*** Opening of TEXT PROVIDED ***
While it is important for employers to diligently engage in an interactive process with its employees, a recent case demonstrates the importance of the obligation of employees in certain situations to disclose medical diagnoses relevant to their ability to perform the essential functions of their job. In a December 23, 2019 decision, Flaherty v. Entergy Nuclear Operations, Inc., 946 F.3d 41 (1st Cir. 2019), the First Circuit upheld a summary judgment decision for an employer because the employee, a nuclear power plant security guard, repeatedly failed to disclose medical diagnoses. It was determined that because of these failures to disclose his diagnoses he was neither reliable nor trustworthy, qualities that were required by regulation for authorization to hold the safety sensitive position.
The employee worked at a nuclear power plant in Massachusetts which required certain clearance authorization because of the safety sensitive areas in the nuclear plant including the nuclear reactors. This federally regulated certification process was rather extensive requiring “assessments of the applicant’s personal history, employment history, credit history, character and reputation, and criminal history, along with psychological and behavioral tests.”
*** Close of TEXT PROVIDED ***
*** Opening of RECORD EXCERPTS ***
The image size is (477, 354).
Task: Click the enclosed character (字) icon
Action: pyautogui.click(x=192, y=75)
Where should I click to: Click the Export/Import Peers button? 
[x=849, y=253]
*** Close of RECORD EXCERPTS ***
*** Opening of RECORD EXCERPTS ***
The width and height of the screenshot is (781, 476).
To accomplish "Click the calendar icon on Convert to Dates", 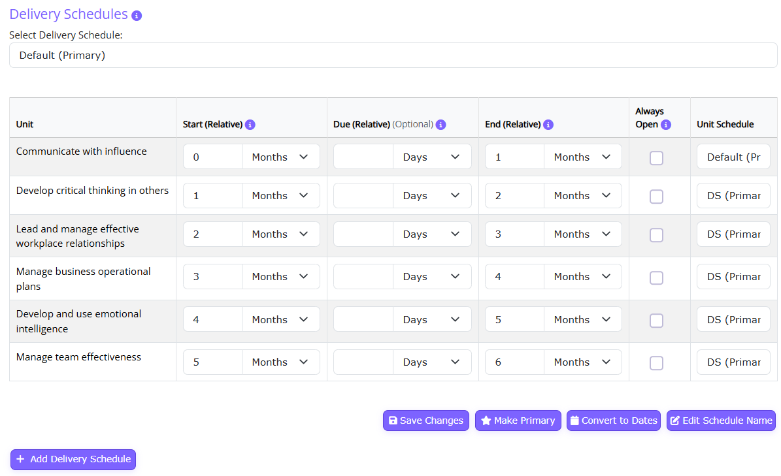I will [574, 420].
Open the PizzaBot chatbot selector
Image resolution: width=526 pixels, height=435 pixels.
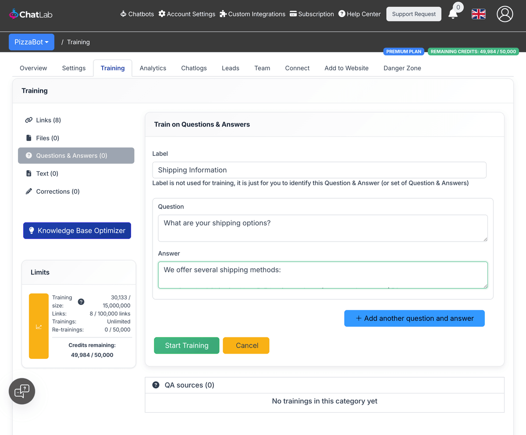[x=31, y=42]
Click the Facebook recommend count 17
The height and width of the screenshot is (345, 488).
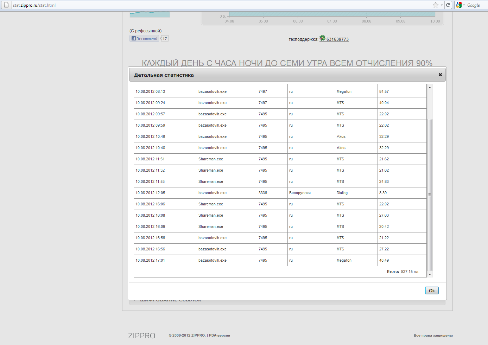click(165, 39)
*** Close of RECORD EXCERPTS ***
*** Opening of RECORD EXCERPTS ***
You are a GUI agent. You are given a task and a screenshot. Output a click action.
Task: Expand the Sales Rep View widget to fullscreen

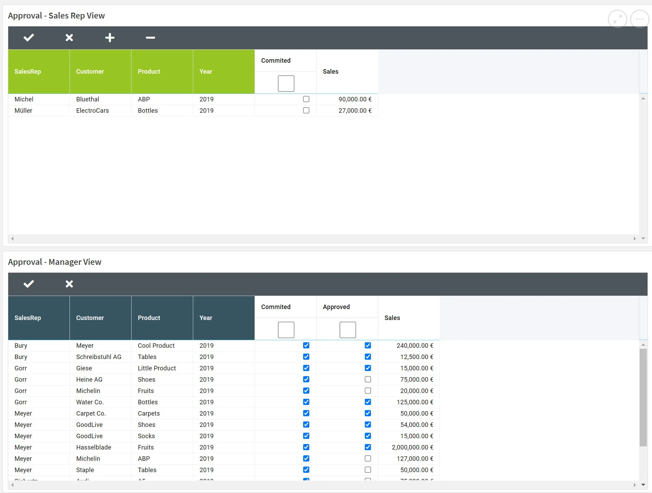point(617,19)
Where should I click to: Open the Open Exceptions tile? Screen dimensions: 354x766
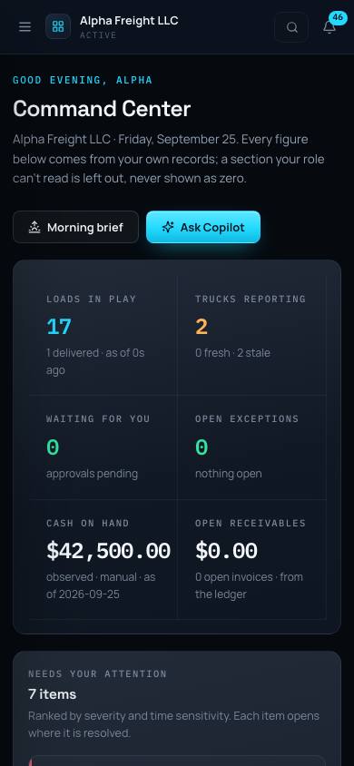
*** Close of RECORD EXCERPTS ***
THE TASK |
In the text on the Flaherty v. Entergy decision, list each kind of history that the certification process assessed.

TASK RESULT |
Personal history, employment history, credit history, and criminal history.